A dear friend sent me an article written by a Catholic nun. She is telling the tale of a favorite novel of hers* and the themes that are prevalent in it – sin, redemption, forgiveness. The main character makes a grave mistake in her youth and then spends her lifetime mired in bitterness as a result. She can never forgive the person who led her into sin and it colors every other relationship in her life, including her view of God.

The book’s character begins to change soon after the fateful sin. “She began looking for evidence that other people, like herself, were not without sin. She paid more attention to gossip and she took note of all the little things around her which indicated that not even the Sisters in the convent were completely holy and unworldly…”

Because of her guilt and shame, she starts to look at others with a judging eye. She wants to comfort herself in the knowledge that others are also sinful. She points the finger at them to avoid looking at her own failure. And then she spends the rest of her life blaming and resenting the one who caused her to fall into sin.

Isn’t that what we so often do? It’s so easy to point the finger elsewhere.

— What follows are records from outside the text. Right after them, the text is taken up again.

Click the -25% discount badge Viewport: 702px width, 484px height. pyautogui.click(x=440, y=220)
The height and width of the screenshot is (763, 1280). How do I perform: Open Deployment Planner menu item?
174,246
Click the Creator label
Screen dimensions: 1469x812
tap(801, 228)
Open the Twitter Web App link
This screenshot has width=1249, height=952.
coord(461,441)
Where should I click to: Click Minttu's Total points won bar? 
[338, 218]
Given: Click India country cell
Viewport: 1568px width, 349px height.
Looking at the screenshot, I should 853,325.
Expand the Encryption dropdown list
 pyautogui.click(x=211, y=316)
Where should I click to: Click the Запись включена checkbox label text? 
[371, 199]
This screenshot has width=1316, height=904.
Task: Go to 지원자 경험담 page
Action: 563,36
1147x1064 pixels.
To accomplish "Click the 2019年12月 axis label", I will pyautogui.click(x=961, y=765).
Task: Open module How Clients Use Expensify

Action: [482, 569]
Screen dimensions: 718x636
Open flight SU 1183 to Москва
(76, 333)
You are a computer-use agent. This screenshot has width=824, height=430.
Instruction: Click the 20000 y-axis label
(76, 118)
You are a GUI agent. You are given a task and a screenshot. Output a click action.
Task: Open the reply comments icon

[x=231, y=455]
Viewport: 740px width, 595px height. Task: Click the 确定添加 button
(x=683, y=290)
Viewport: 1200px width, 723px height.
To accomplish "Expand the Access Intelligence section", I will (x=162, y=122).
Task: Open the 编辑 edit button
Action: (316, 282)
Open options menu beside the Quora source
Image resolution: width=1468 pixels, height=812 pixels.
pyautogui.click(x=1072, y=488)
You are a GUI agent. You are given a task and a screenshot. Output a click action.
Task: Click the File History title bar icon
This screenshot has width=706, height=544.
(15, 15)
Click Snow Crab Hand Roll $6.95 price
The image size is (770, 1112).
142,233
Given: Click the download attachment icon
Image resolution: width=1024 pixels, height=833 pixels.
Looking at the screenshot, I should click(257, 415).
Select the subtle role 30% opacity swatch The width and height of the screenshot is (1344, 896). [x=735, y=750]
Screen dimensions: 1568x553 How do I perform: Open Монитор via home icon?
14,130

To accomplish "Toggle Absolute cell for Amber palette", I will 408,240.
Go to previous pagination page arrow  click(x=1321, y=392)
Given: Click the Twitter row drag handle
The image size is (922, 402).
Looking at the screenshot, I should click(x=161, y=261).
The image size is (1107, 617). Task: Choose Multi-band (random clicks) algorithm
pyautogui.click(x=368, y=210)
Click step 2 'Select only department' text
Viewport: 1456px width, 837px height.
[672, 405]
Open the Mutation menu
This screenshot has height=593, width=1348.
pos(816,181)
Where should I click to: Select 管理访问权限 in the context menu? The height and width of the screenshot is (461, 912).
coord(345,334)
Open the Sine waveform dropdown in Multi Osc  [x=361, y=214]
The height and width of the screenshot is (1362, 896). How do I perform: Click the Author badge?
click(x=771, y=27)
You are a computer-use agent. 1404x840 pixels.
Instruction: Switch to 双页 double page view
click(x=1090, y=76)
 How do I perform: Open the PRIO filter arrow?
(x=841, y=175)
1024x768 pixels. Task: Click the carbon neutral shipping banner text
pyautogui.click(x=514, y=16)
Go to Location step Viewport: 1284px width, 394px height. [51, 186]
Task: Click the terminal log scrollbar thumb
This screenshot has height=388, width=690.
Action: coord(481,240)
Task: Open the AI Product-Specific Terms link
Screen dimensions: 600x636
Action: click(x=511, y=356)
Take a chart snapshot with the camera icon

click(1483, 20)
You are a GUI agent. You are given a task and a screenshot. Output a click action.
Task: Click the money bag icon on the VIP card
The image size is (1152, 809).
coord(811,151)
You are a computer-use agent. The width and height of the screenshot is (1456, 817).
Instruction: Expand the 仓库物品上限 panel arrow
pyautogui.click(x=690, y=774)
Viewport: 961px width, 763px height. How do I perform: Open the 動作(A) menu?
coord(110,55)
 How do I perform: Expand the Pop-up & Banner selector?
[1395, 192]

They made me do it! How could I help but react the way I did, look how awful they are to me! My circumstances are such that anyone would have done what I did, I’m an innocent victim here. I just couldn’t help it.

The author sees the parallel in her own struggles:

I started to learn that unforgiveness is more than just the pain in my chest that tells me I am angry: it’s a poison that I choose to drink and it infects the way I see those I love, myself, and God. I’ve discovered that when I’m unforgiving, it’s not just towards the instigator; instead, suddenly everything is wrong with me, God, and the world. Unforgiveness is a poison I choose and it affects everything in my life, not just the isolated instances where I’m angry.  -Sr. Maria Catherine Toon

Sister Maria then advocates the practice of frequent and regular confession. “Regular confession is both difficult and freeing,” she says, in that it forces oneself to regularly examine our hearts and motives. She describes the process she went through: “I started to become good at admitting my mistakes outside of the sacrament. This started to build reconciliation in my relationships before I even had to hit my knees in the confessional.”

Obviously, as a Protestant, I don’t believe confessing to an earthly priest is necessary. I believe in confessing to my High Priest, Jesus Christ:

Hebrews 4:14 Therefore, since we have a great high priest who has ascended into heaven, Jesus the Son of God, let us hold firmly to the faith we profess.

But I do believe regular confession and repentance is necessary. It’s helpful to keep us from sliding into the blindness of blaming others, of excusing ourselves, of seeing others as more sinful than we are! This is such an area of bondage when we cannot see our own sin, but only what others have done.  But when I ask God to show me my sin, He answers. He desires to gently lead us to repentance (Romans 2:4) in His kindness and mercy. He doesn’t want to leave us in that proud, arrogant state of self-righteousness. He wants us to come and humble ourselves before Him (James 4:10) and He will lift us up!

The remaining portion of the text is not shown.